» **Directions**
Repeat the stretch of entries below from the line with "Video: Dueño de" through the line with "Editorial ÚH (271, 107)". Include both ends and add nothing.

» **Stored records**
>>>
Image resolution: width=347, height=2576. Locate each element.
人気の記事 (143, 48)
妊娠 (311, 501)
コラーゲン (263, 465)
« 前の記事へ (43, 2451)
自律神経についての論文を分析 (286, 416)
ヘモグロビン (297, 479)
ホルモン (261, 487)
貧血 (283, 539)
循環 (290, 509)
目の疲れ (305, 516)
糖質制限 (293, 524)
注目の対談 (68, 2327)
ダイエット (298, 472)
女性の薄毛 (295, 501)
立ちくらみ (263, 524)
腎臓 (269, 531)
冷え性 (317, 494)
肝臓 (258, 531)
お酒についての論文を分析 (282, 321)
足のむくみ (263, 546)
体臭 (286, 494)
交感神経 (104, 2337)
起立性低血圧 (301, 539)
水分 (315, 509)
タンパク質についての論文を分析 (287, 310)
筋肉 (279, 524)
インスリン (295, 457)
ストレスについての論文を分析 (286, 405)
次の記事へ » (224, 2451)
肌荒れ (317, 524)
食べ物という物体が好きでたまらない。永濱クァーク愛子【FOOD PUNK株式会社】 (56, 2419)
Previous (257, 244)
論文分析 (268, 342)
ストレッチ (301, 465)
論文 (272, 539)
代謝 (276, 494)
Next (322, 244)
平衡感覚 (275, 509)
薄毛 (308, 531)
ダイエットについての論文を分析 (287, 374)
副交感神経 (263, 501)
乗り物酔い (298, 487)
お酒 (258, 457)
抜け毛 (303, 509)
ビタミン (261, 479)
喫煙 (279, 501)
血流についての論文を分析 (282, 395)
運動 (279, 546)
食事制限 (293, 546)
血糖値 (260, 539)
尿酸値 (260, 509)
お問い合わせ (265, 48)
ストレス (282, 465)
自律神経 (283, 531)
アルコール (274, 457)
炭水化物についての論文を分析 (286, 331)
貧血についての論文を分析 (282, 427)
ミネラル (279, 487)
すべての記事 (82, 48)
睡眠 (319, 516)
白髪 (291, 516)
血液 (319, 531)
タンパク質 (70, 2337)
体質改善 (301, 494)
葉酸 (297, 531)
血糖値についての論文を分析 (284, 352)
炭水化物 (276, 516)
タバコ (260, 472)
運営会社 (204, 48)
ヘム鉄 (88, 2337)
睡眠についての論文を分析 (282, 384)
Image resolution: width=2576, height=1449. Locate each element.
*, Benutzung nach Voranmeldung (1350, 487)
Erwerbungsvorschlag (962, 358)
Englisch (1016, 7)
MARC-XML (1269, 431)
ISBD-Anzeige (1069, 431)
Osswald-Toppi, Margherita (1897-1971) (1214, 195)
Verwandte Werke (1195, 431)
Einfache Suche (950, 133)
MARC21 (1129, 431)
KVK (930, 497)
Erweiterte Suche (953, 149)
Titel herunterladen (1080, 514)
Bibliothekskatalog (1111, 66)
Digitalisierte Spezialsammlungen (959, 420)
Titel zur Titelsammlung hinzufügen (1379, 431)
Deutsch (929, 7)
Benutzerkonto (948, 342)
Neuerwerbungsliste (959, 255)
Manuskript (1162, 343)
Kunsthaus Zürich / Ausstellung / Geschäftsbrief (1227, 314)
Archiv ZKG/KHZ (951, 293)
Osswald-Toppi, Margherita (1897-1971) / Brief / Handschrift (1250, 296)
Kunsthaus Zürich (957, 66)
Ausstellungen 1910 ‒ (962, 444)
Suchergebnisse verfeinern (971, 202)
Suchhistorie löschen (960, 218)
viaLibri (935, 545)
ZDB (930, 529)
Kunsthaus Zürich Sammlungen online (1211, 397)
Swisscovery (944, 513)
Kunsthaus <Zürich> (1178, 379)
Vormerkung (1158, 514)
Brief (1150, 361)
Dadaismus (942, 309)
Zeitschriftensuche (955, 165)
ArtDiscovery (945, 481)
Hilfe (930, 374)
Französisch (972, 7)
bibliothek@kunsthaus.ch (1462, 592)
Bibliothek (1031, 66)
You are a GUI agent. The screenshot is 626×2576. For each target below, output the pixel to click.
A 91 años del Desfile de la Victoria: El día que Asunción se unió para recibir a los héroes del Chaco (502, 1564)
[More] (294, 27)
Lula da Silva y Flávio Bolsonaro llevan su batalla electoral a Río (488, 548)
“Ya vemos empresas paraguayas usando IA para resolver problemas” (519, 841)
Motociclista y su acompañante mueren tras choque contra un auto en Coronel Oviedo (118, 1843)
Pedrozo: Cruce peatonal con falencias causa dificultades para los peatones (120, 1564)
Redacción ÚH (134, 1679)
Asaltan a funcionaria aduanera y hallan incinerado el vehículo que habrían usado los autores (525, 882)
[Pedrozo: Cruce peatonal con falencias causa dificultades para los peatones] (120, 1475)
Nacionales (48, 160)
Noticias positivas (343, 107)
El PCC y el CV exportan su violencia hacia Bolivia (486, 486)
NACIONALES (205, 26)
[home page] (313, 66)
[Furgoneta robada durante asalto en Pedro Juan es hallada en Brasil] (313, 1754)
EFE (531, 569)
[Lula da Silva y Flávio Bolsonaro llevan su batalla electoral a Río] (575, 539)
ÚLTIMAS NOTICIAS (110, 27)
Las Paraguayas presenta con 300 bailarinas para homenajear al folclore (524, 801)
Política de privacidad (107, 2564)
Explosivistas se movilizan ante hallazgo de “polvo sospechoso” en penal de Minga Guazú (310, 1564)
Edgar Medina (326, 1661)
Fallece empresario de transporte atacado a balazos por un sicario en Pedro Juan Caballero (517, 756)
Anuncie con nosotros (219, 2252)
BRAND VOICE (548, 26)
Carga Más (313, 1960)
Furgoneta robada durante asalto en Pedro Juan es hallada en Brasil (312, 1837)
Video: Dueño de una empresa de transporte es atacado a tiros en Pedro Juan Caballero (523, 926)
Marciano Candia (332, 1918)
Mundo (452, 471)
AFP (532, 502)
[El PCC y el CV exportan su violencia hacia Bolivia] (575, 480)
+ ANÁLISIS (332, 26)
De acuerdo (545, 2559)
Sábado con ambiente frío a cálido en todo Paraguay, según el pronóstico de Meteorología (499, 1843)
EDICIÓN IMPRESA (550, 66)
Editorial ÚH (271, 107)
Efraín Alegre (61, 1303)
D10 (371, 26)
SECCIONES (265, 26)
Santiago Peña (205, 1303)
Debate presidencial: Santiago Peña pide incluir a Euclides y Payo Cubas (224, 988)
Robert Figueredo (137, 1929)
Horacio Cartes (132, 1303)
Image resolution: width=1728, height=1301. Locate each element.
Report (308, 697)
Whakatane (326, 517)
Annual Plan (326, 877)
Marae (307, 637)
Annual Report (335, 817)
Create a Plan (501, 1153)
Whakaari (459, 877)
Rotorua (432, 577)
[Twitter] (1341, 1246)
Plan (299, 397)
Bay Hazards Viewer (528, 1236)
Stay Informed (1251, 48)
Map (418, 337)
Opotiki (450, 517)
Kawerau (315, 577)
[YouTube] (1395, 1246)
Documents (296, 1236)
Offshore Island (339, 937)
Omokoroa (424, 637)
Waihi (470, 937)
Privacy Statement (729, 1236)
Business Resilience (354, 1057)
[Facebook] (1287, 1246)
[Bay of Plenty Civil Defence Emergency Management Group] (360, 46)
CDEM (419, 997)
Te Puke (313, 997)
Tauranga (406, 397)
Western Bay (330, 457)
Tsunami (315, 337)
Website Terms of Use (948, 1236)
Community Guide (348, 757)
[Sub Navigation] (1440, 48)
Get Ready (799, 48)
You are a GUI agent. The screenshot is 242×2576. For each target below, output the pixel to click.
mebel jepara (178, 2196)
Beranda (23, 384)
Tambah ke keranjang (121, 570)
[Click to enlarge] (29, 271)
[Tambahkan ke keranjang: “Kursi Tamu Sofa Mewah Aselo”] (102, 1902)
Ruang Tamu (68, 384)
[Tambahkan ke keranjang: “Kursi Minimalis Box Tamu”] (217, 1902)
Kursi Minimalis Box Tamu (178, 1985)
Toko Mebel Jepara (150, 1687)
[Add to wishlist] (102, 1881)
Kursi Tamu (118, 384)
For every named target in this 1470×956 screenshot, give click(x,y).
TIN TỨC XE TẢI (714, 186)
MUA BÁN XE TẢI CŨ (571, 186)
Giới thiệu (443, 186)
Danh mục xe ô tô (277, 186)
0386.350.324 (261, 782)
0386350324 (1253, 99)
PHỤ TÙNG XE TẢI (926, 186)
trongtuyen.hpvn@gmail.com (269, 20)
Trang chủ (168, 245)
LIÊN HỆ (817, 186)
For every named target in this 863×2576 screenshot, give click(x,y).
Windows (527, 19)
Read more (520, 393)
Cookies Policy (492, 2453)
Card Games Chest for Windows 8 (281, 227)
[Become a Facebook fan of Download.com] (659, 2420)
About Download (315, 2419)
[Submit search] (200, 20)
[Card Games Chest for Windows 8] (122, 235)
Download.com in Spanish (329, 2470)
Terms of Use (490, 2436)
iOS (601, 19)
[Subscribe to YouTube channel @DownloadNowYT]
<<<
» **Output of the exercise**
Video: Dueño de una empresa de transporte es atacado a tiros en Pedro Juan Caballero (523, 926)
Marciano Candia (332, 1918)
Mundo (452, 471)
AFP (532, 502)
[El PCC y el CV exportan su violencia hacia Bolivia] (575, 480)
+ ANÁLISIS (332, 26)
De acuerdo (545, 2559)
Sábado con ambiente frío a cálido en todo Paraguay, según el pronóstico de Meteorología (499, 1843)
EDICIÓN IMPRESA (550, 66)
Editorial ÚH (271, 107)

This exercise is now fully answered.